Every year a group of volunteers from the Marburg and District Resident’s Association band together and put on an event that celebrates everything the town has to offer.

Last year’s theme was Back to Our German Heritage, a nod to the town of the same name in Germany.

This year it’s all about the anniversary and the five decades of festivals held in the rural town.

“We are going to have a display in the heritage centre that will be all about what we’ve done over the past 50 years,” the association’s secretary Wendye Gratton said.

“We have been trying to get in touch with some of the original members, mind you some of them are not with us anymore.”

The nod to the town’s German roots will play out again this year with organisers looking for ‘someone of note from the German community’ to open the festival.

“The festival involves the whole community, the SES come and do a bit of a challenge with other emergency services and things like that,” she said.

“There is always an art show and we have music playing and lots of stalls.

“The local school always has a stall as do the Anglican Church and many of the different groups around here become involved.”

She said typically several hundred people attended.

“We’ve only missed one year, it was 2021 and because of Covid,” she said.

“We have had lots of different themes over the years, we had an umbrella theme one year and hung umbrellas up in a net as decoration.”

Wendye has been festival secretary since 2007.

“Because this year centres around the festival’s 50 year history, we wouldn’t mind knowing more about Marburg as it was in 1974,” she said.

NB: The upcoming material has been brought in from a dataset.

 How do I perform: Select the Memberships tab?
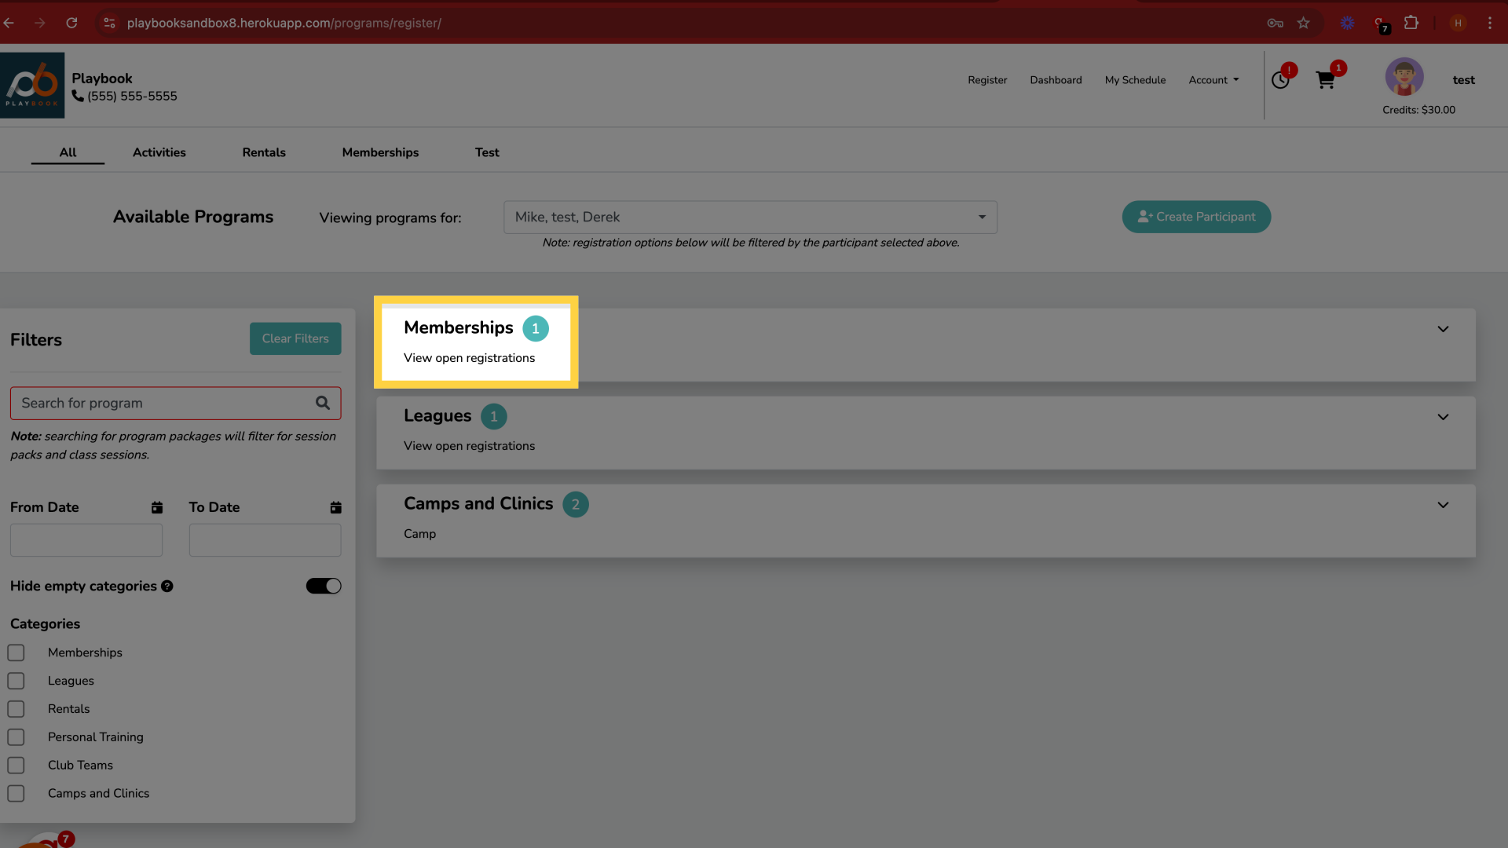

“We’d like information about the Marburg residents who ran the festival now that we’re celebrating 50 years as an organisation.

“It’s a great way to bring the community together and I usually organise a display at the Heritage Centre because that’s what I’m really interested in, the history of the place.

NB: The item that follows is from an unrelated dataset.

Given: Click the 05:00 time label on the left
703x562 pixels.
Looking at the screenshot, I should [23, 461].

“This year I am trying to look back at our German history in a smaller way to see what’s happened in the past 50 years.”

The festival is also a draw for those who lived in Marburg but now live elsewhere.

“People come back to town to catch up with friends and see how their old town’s going,” she said.

“The Historical Society opens up, the Heritage Centre opens up and there are food and all sorts of stalls there.”

The Black Snake Creek Festival is held opposite the Marburg Hotel, where the Heritage Centre and Marburg Community Centre building are situated.

The event opens on the Friday night and the festival happens on Saturday, September 21.